The NDA, however, interpreted this as an “image makeover” move of the RJD, in a time-tested strategy for the saffron camp that has always helped in Bihar.
They’ve been vocal about Lalu’s “Gabbar” image in their campaign speeches, reminding Biharis about the “jungle raaj” (reign of terror) during his rule. Incidentally, Lalu had once himself said in one of his election speeches that the NDA leaders are trying to scare the voters as if he is Gabbar Singh. Gabbar Singh refers to the Sholay villain played by late Amjad Khan.
In a recent campaign speech, BJP MP Anurag Thakur asked how will the people of Bihar trust Tejashwi when he got even the photographs of his father (Lalu) removed from the posters and hoardings of the party.
Incidentally, Lalu, the larger-than-life RJD leader who is both an asset and liability for the party, and the cases against him are the major headache for Tejashwi that has driven him to create a separate identity for himself.
The other accusation levelled by BJP against Tejashwi is that his attitude towards smaller parties like former chief minister Jitan Ram Manjhi’s HAM, former Union minister Upendra Kushwaha’s RLSP and Mukesh Sahni’s Vikassheel Insaan Party (VIP). All these parties have exited the Bihar Mahagathbandhan.
Despite numerous challenges, Tejashwi is leaving no efforts to prove his worth for both the RJD throne and the CM’s crown. Tejashwi 2020 is more responsible than Tejashwi 2015. He has witnessed a setback in the 2019 Lok Sabha elections and is expected to take care of the elections dynamics and ready for the post-poll churn which is much expected.
He has been fierce in his recent speeches, holding Nitish Kumar accountable. He has called the chief minister old and said that he’ll not be able to handle Bihar anymore. Tejashwi has made it clear that the assembly elections this time will be fought over unemployment. The “double-engine” (BJP-JDU) Bihar government in Bihar under Kumar, which is expected to invite wrath for the migrant crisis during the lockdown, is facing constant attacks at well-packed rallies of Tejashwi.
He has attacked Nitish Kumar for not stepping out of his house for over three months due to the coronavirus, but doing so for campaigning to seek votes. He has asked PM Modi why the construction for AIIMS at Darbhanga, announced in 2015, started just before the 2020 elections.
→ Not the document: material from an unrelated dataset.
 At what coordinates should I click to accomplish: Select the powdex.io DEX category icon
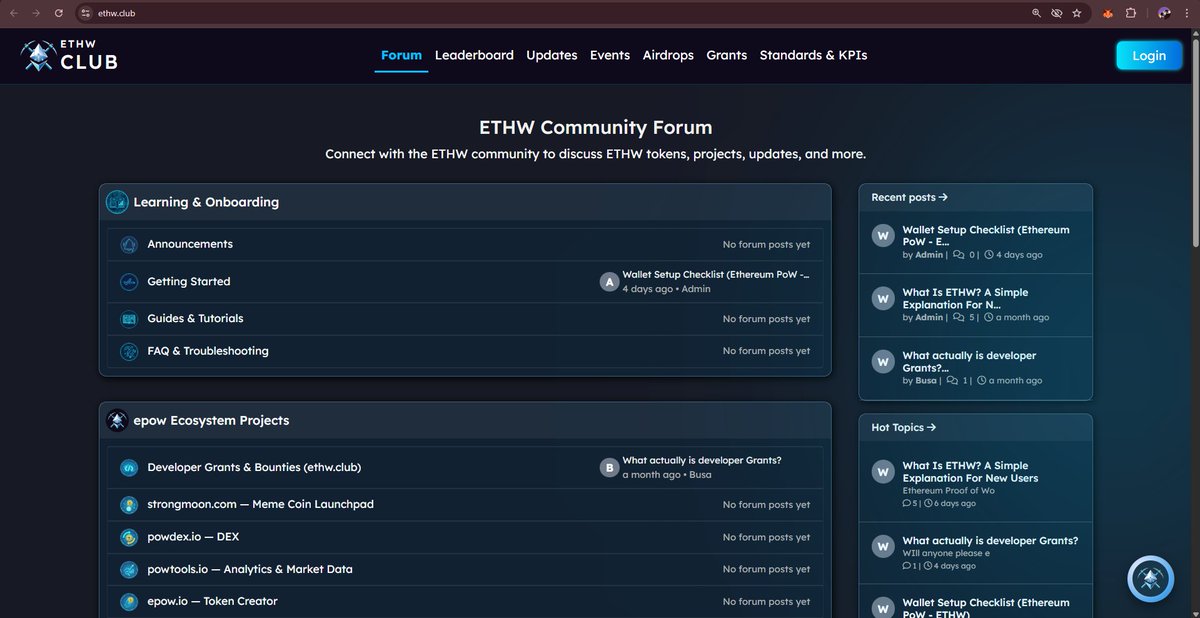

He has raised questions over the promises of universities and hospitals. With promises of jobs and raise in widow pension, he has made unemployment a major plank for the 2020 elections.
With the elections ongoing, the question that remains is whether RJD will bag the most number of votes and Tejashwi become the chief minister of Bihar. Will Tejashwi be Bihar’s favourite? Turning 31 on November 9, a day later the Yadav scion will get his report card — will Bihar trust the Yadavs again?